Mechanisms of recrudescence of Mycobacterium bovis BCG infection in mice.

The capacity of various immunosuppressive agents to cause a recrudescence of the replication of Mycobacterium bovis BCG in the spleens of chronically infected mice was investigated. The actions of three corticosteroid preparations, cyclosporin A, and anti-T-cell subset monoclonal antibodies were compared. Treatment of mice with hydrocortisone acetate, which depressed the number of splenic lymphocytes and suppressed T-cell responses, most effectively exacerbated the stationary BCG counts, at 4 to 6 months after infection. The magnitude of reactivation was more pronounced in innately resistant CBA/Ca mice than in the susceptible C57BL/6 strain of mice. Splenic bacterial counts were also amplified by anti-L3T4 antibody when the antibody was injected at the chronic phase, whereas cyclosporin A had an effect only during the initial 6 weeks after BCG infection. Cultures of spleen cells from chronically infected mice showed a significant increase in the numbers of viable BCG recovered after 7 days of incubation in the presence of dexamethasone but not with cyclosporin A. The observed differences between the tested immunosuppressive agents indicate that the stationary bacterial counts during chronic BCG infection are maintained by discrete T-cell actions on the infected macrophages.
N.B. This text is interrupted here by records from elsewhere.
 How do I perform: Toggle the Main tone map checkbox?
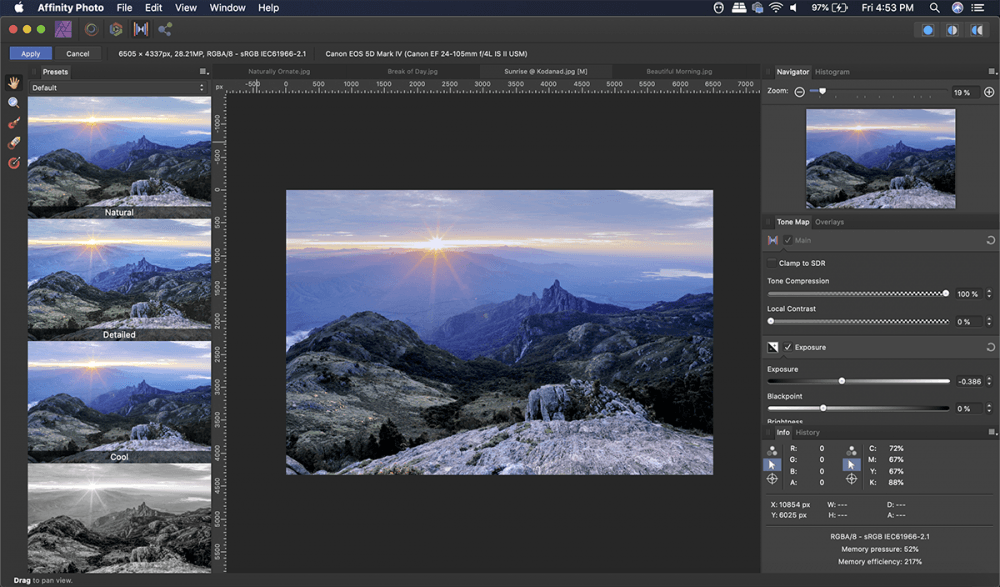(x=788, y=240)
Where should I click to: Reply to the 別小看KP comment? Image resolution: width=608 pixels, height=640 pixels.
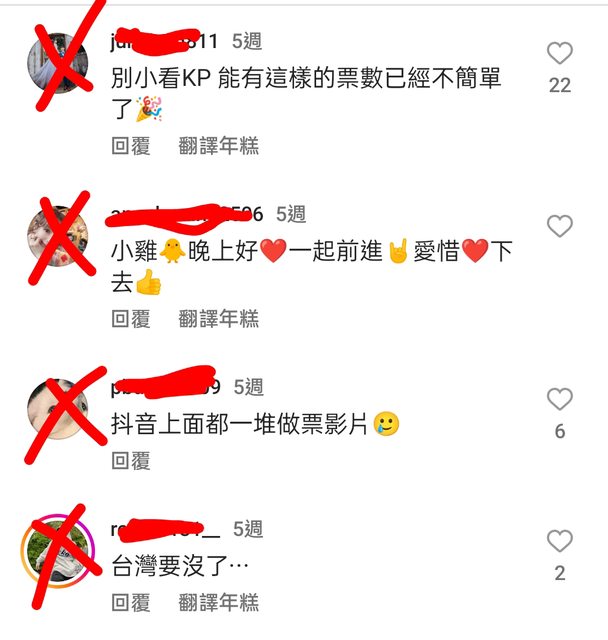(131, 146)
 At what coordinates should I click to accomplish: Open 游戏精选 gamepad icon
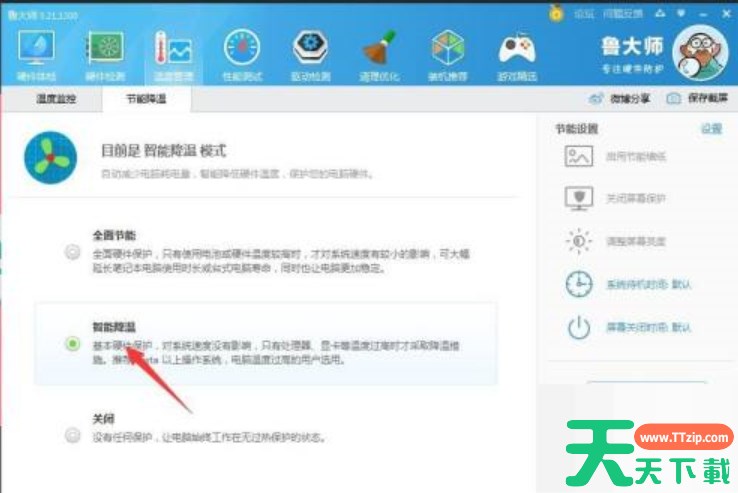tap(516, 55)
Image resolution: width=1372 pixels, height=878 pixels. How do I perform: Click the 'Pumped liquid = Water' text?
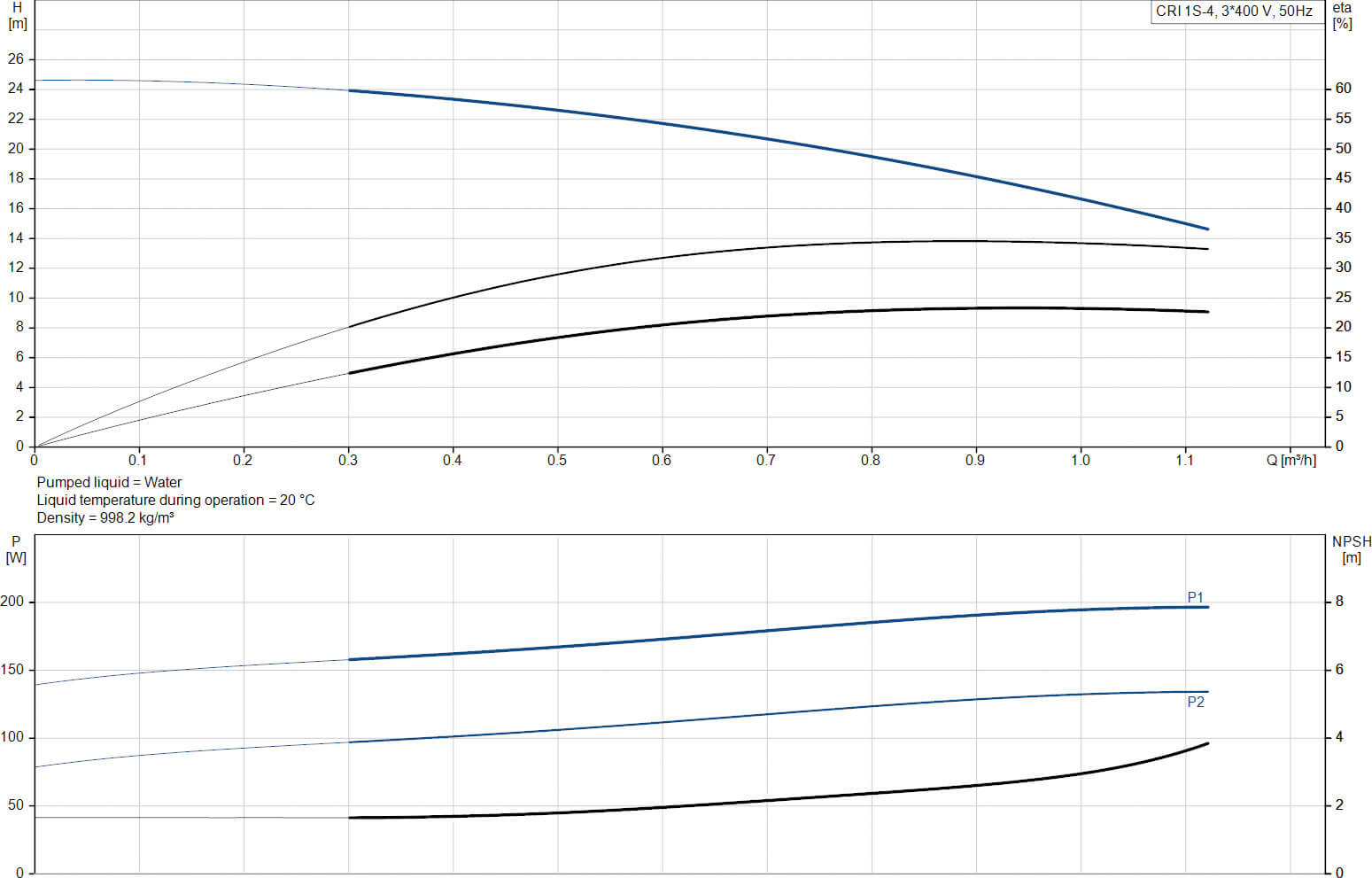coord(109,482)
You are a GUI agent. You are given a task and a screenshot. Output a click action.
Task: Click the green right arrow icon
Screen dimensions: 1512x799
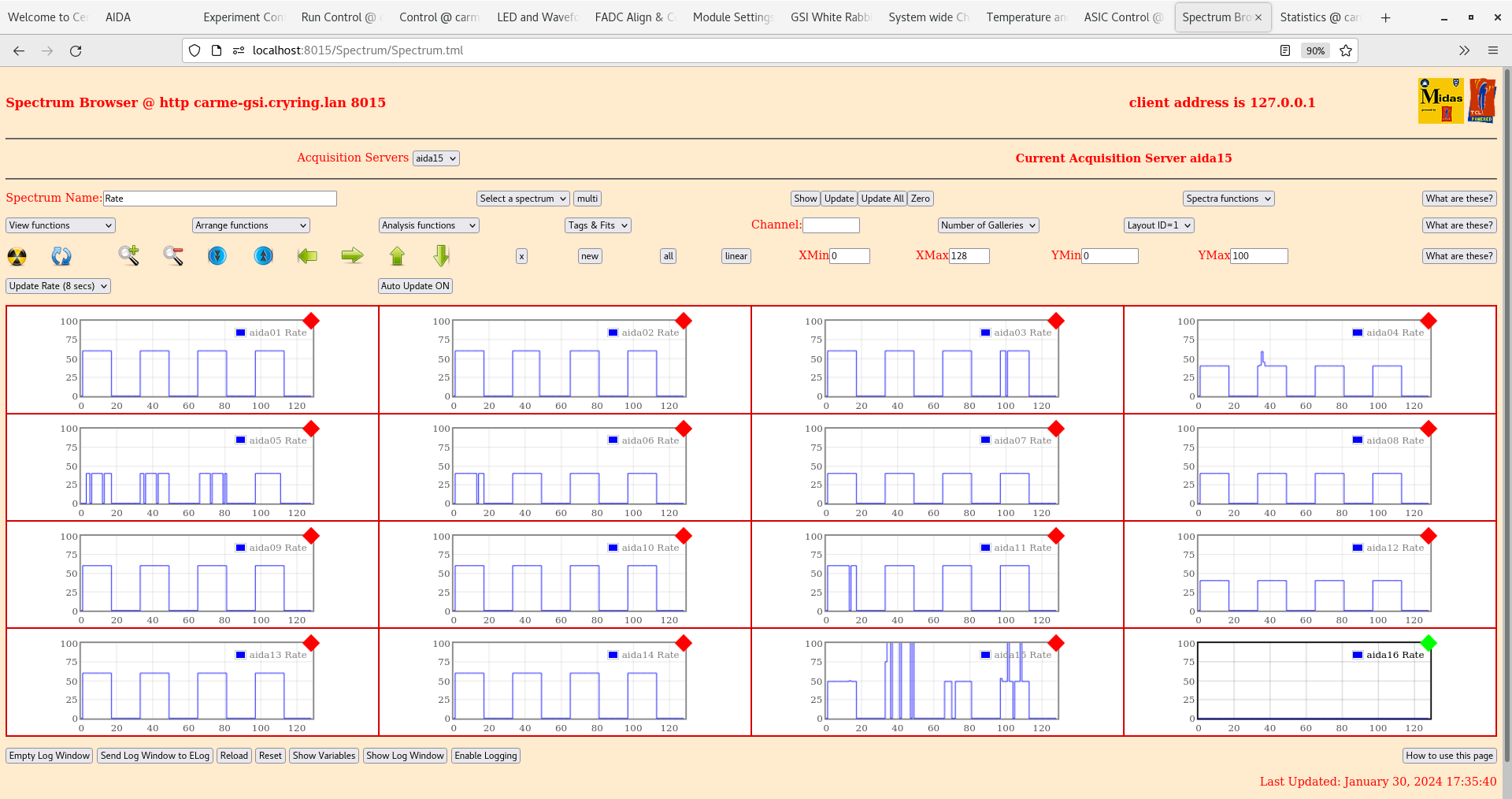pos(352,255)
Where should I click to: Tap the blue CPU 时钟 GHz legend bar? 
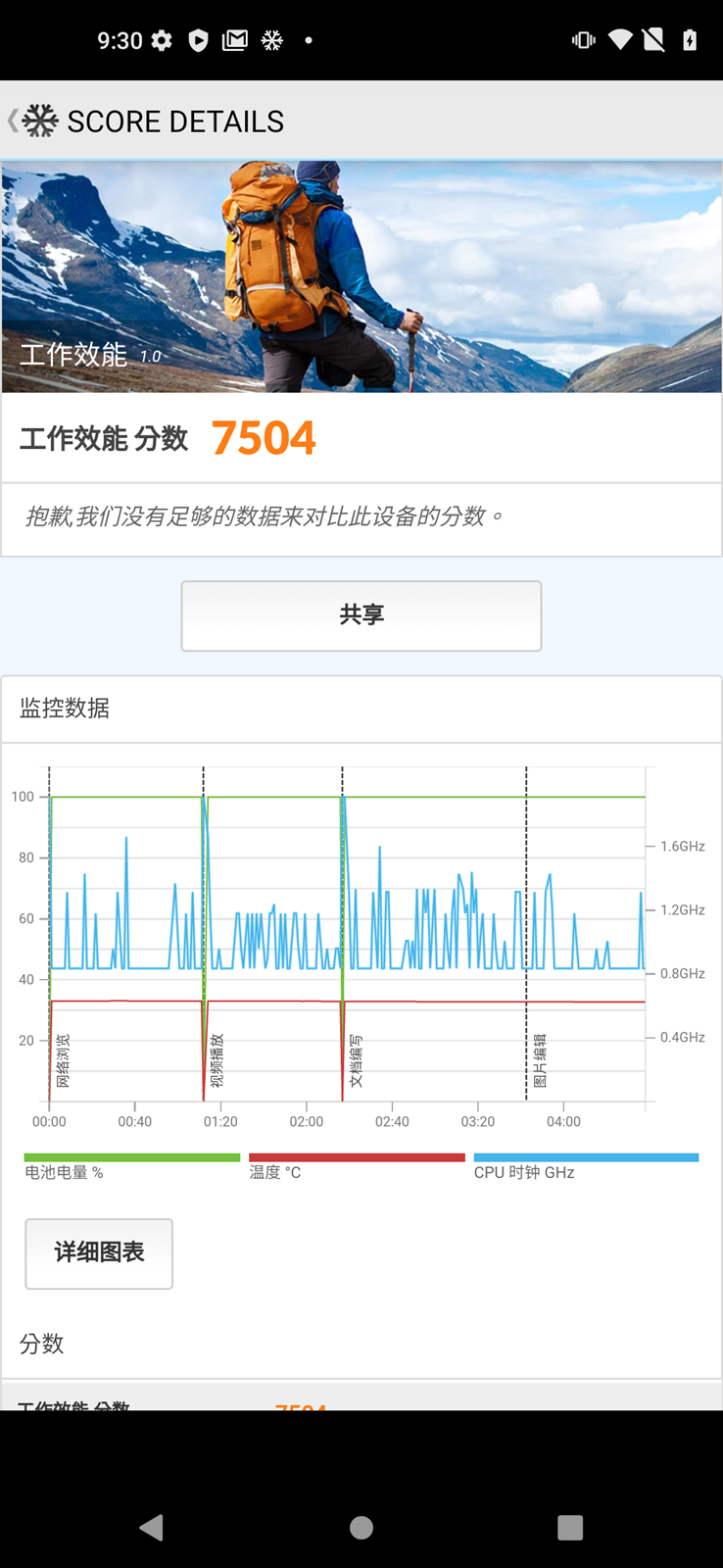point(586,1157)
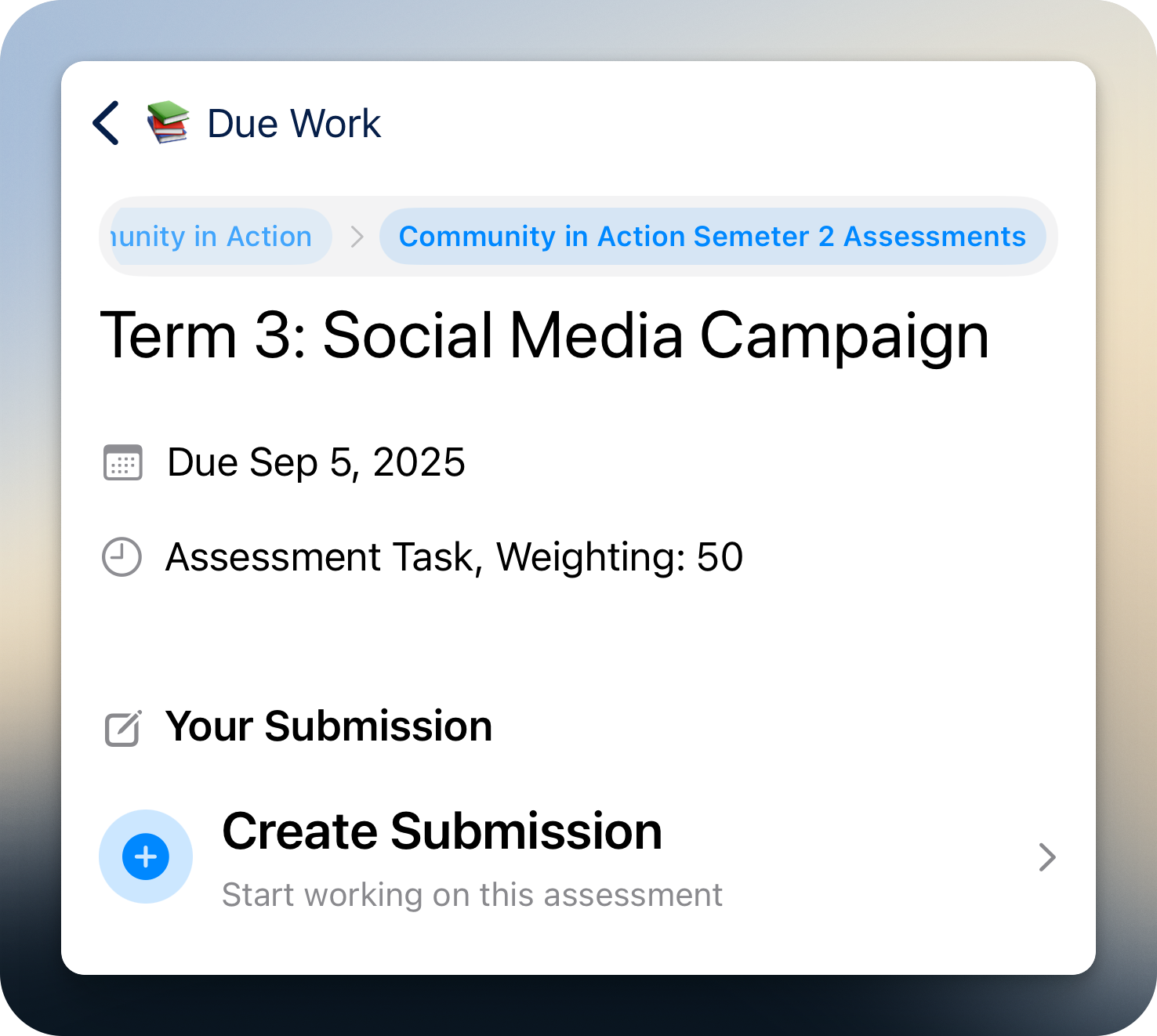1157x1036 pixels.
Task: Click the clock icon next to Assessment Task
Action: coord(122,557)
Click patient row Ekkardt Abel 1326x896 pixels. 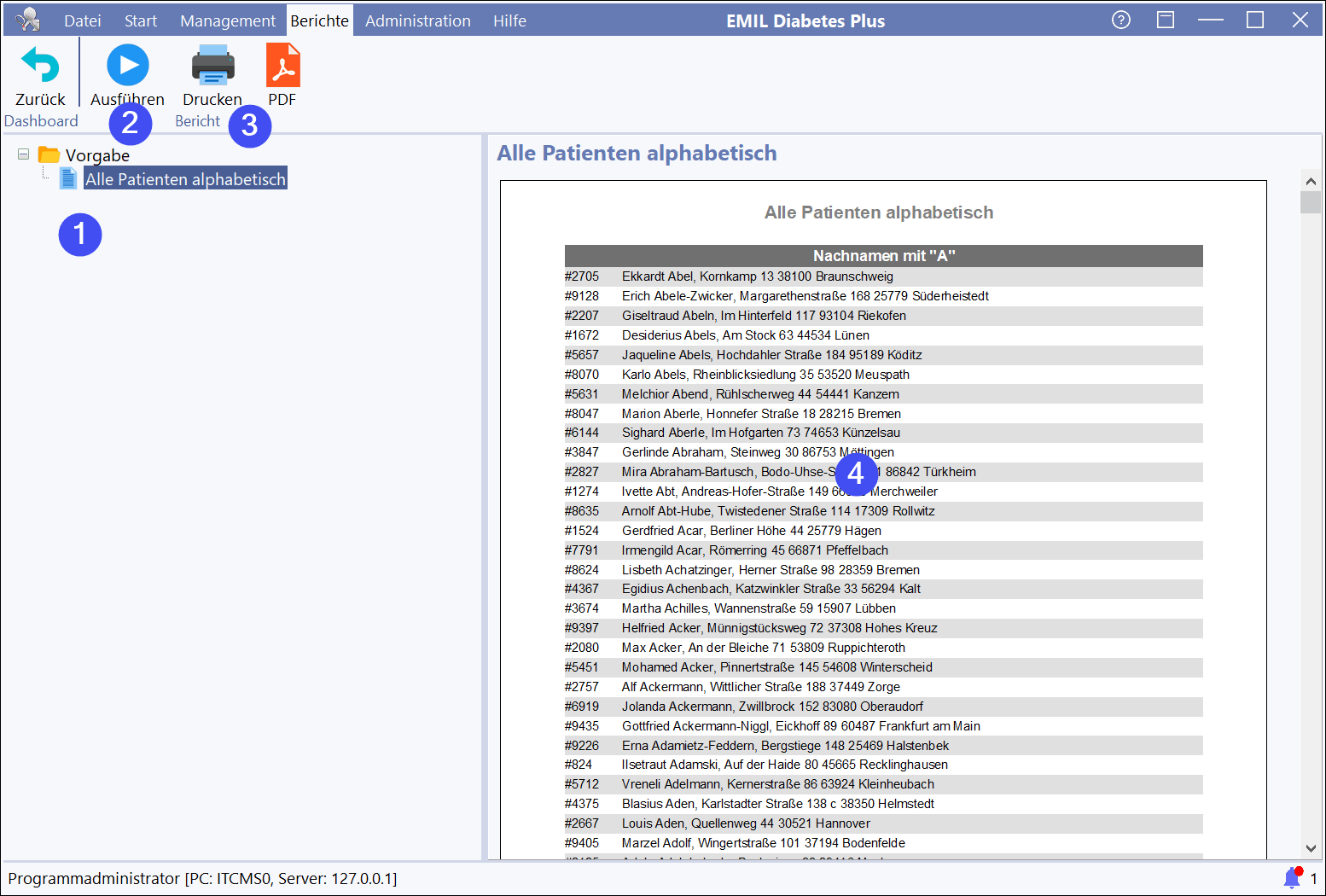(x=757, y=276)
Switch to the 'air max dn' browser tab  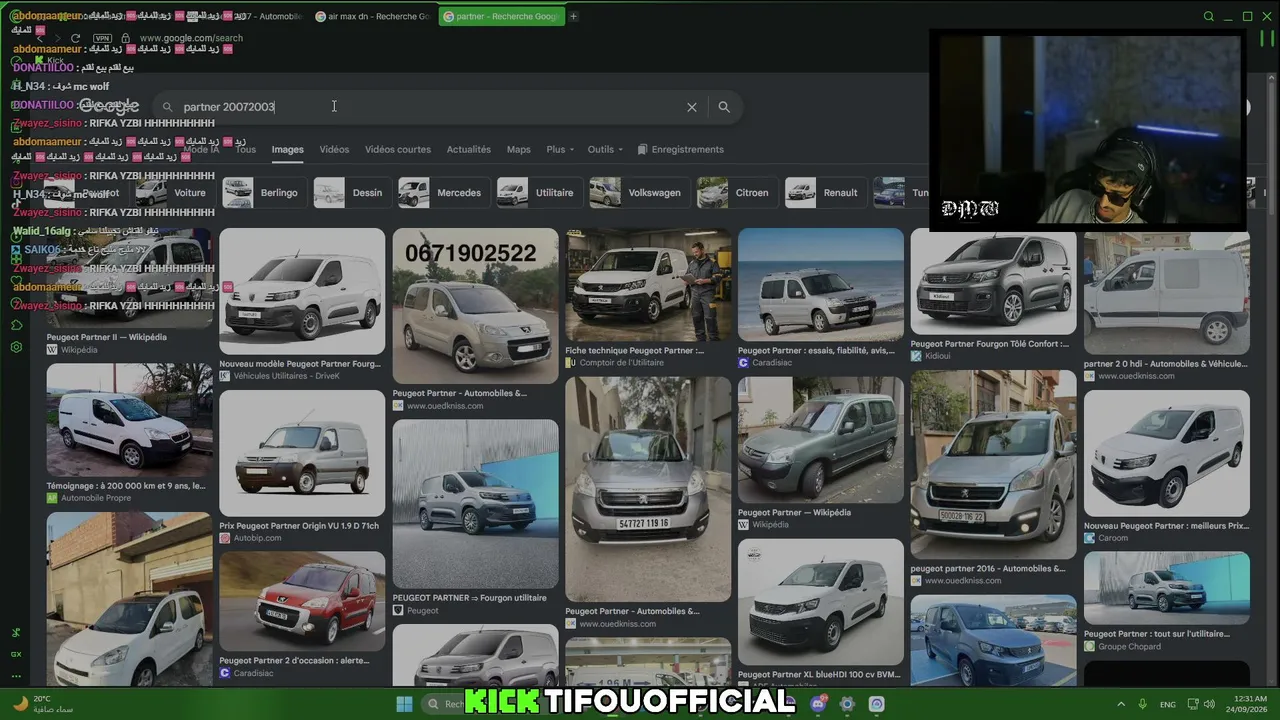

Immunosuppressive effect of cyclosporin A on Mycobacterium bovis BCG infections in mice.

The effect of increasing doses of cyclosporin A (CsA) given to mice infected intravenously with Mycobacterium bovis BCG was investigated. Development of both tuberculin hypersensitivity and acquired antituberculous resistance was suppressed in a dose-responsive manner. Daily dosages at 100 mg/kg of body weight prevented any reduction in the BCG counts within the lungs, liver, or spleen. This effect was associated with lowered nonspecific resistance to a Listeria monocytogenes challenge and a decline in specific protective immunity adoptively transferred to naive recipients. CsA treatment had no effect on antilisterial activity by activated macrophages or on the antituberculous immunity expressed by specific memory T cells. CsA treatment inhibited the ability of BCG-vaccinated mice to produce gamma interferon (IFN-gamma) after a secondary stimulation with live BCG or with lipopolysaccharide. Spleen cells from BCG-infected mice which were exposed to daily treatment with CsA showed reduced IFN-gamma production in response to purified protein derivative or concanavalin A stimulation, suggesting that the immunosuppressive effect of CsA on BCG-infected mice was expressed by inhibiting the development of effector T cells responsible for the production of IFN-gamma.